A rough estimate to avoid OOM, not an exact figure — leave headroom. Over budget? Try fp8, lower resolution, smaller batch, or tiled VAE / --medvram.

A tool that estimates how much VRAM an image generation is likely to need on Stable Diffusion-family models (SD1.5 / SD2.x / SDXL · Pony · Illustrious / SD3 Medium / Flux.1). Use it to sanity-check whether you can push the resolution or batch size before a run dies with "CUDA out of memory" (OOM). The estimate is split into three parts. (1) Model weights = parameter count × bytes per parameter (fp16/bf16 = 2 bytes, fp32 = 4, fp8 = 1). (2) Working memory (latents, activations, attention) = a baseline × batch size × pixel factor (area relative to 512×512) × an attention factor × the precision ratio. Efficient attention (xformers / SDP) cuts working memory a lot, while vanilla attention blows up at high resolution. (3) A fixed CUDA + framework overhead. It then shows the total and whether it fits an 8 / 12 / 16 / 24 GB GPU as OK / Tight / OOM (VRAM varies by model and implementation, so anything past 90% is flagged Tight to leave headroom). This is only an estimate — the real figure shifts with xformers, tiled VAE, --medvram / --lowvram, offloading and whatever the OS is using. If a run OOMs, try in order: fp8, lower resolution, smaller batch, tiled VAE, and --medvram. All math runs in your browser — the values you enter are never sent to any API or server.

How to use

  1. Pick the model (SD1.5 / SDXL / SD3 / Flux) and precision (fp16 / fp32 / fp8).
  2. Enter the width, height, batch size and attention mode (efficient / none).
  3. Read the VRAM estimate, the breakdown, and which GPUs (8/12/16/24 GB) it fits.

FAQ

Are the values I enter sent anywhere?

No. The VRAM estimate is computed entirely in your browser. The model, resolution, batch and other inputs are never sent to any API or server — it all stays on your device.

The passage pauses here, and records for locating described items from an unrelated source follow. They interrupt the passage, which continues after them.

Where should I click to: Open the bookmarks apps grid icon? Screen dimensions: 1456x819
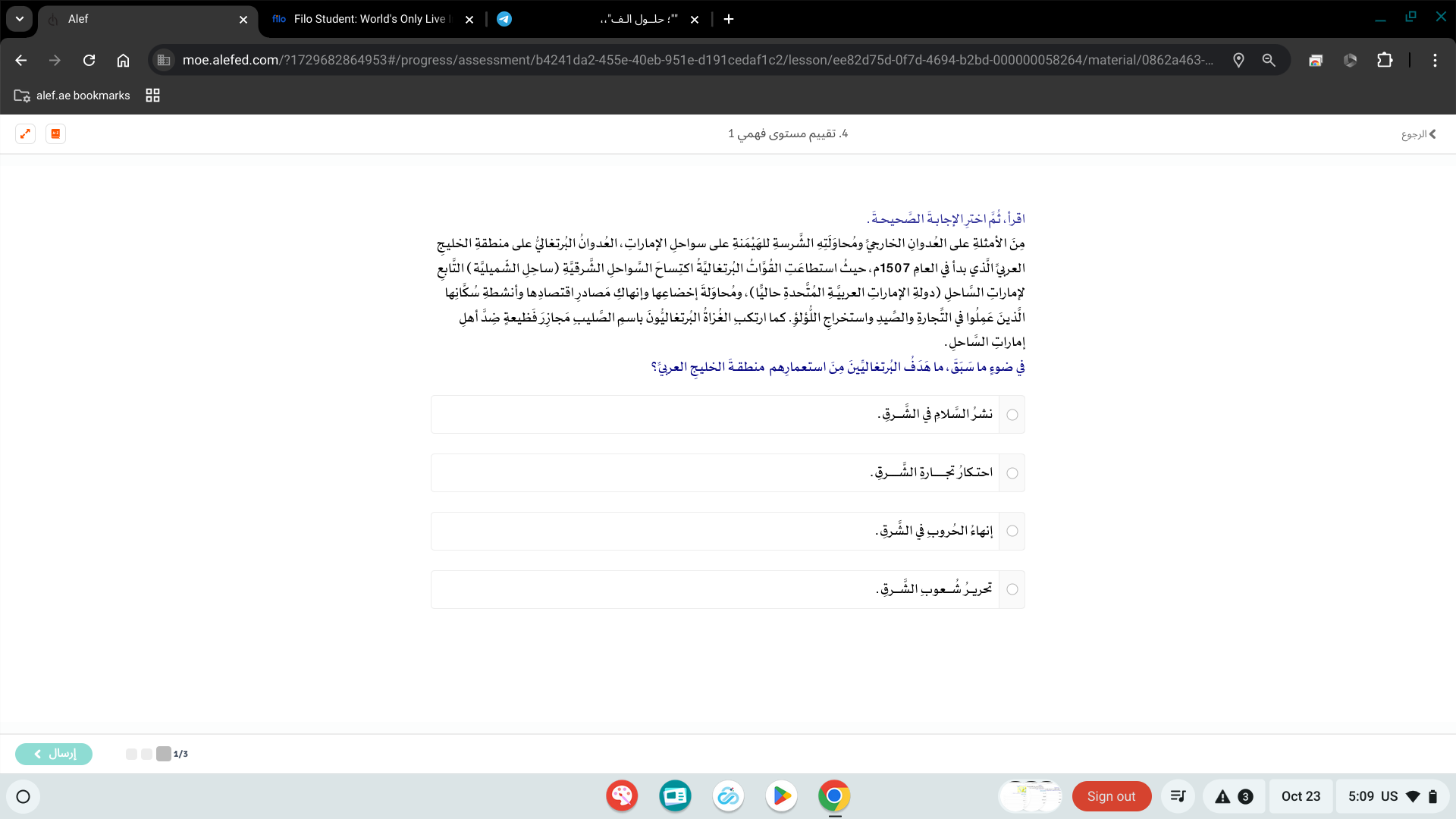152,96
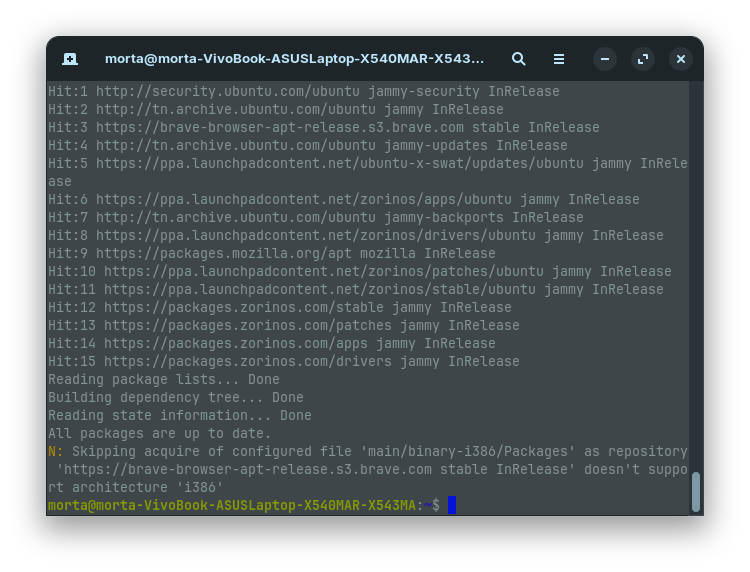Viewport: 750px width, 572px height.
Task: Click the blue terminal cursor block
Action: tap(452, 505)
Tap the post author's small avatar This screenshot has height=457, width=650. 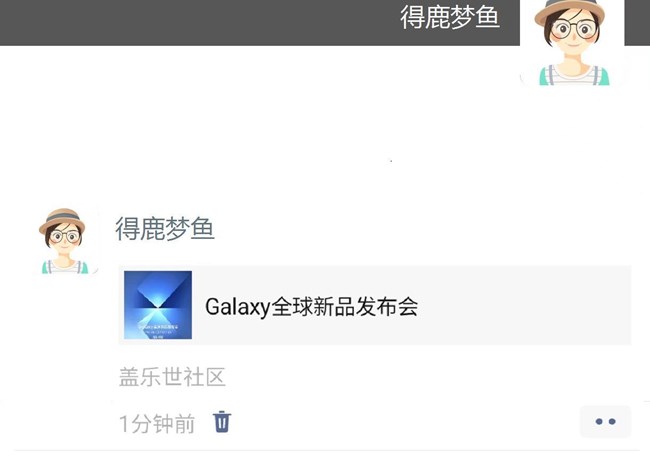click(x=64, y=241)
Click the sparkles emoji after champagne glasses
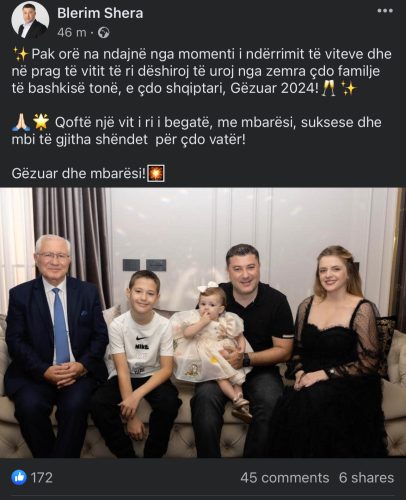 tap(349, 89)
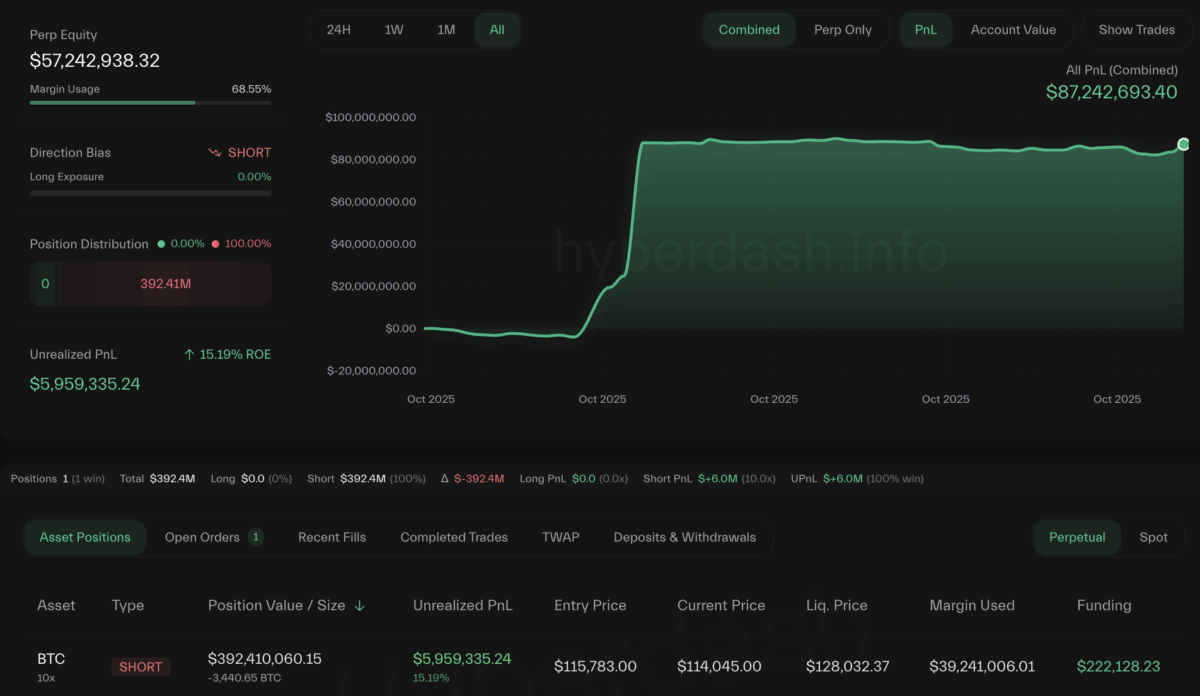This screenshot has height=696, width=1200.
Task: Click the sort arrow beside Position Value / Size
Action: pos(360,606)
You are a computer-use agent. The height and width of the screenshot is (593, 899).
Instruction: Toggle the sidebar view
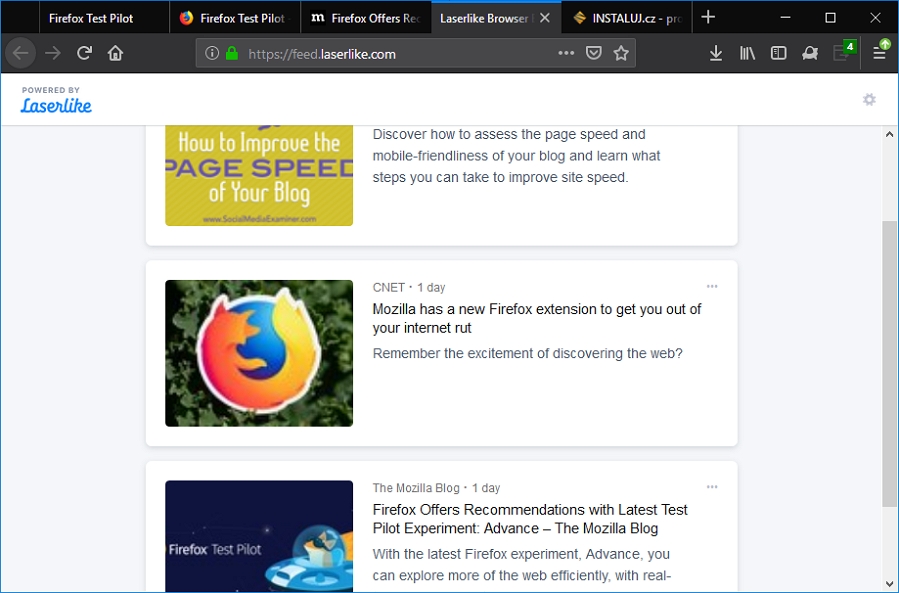[x=778, y=53]
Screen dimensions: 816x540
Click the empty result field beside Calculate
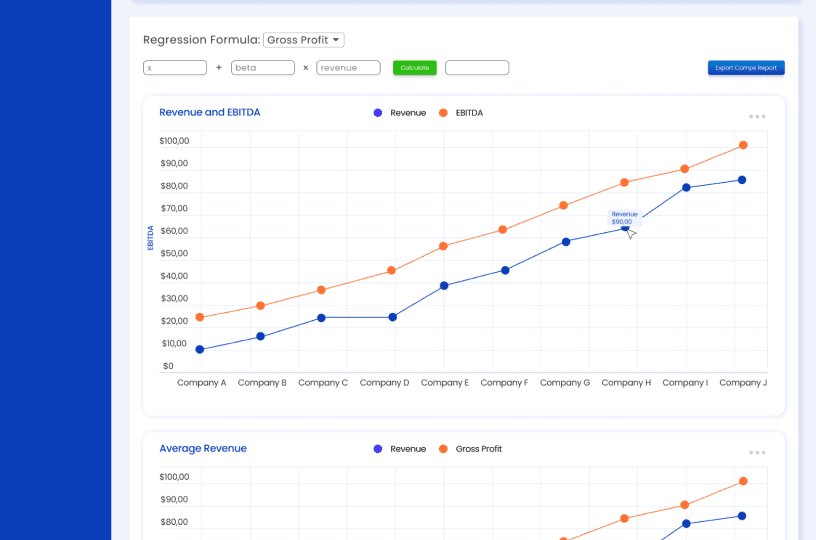477,68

How accurate is the number?

It's an estimate. Real VRAM depends on the UI (A1111 / Forge / ComfyUI), the implementation, whether xformers is on, tiled VAE, --medvram / --lowvram, offloading and what the OS uses. Treat it as a ballpark for avoiding OOM and leave headroom.

Which precision (fp16 / fp32 / fp8) should I pick?

fp16 / bf16 is the usual default — pick it unless you have a reason not to. fp32 roughly doubles VRAM and is rarely needed. fp8 saves VRAM but is mainly supported on some models (Flux / SD3) and can shift quality slightly.

It OOMs (out of memory). What can I do?

In order of impact: switch to fp8, lower the resolution, reduce the batch size, enable tiled VAE, and add --medvram (or --lowvram). On Flux / SD3, offloading the text encoder (T5) also helps.

What's the difference between efficient and no attention?

xformers or PyTorch's SDP (scaled dot-product attention) save a lot of intermediate memory, so working memory stays manageable even at high resolution. Vanilla (none) makes attention memory grow sharply as resolution rises — a common cause of OOM.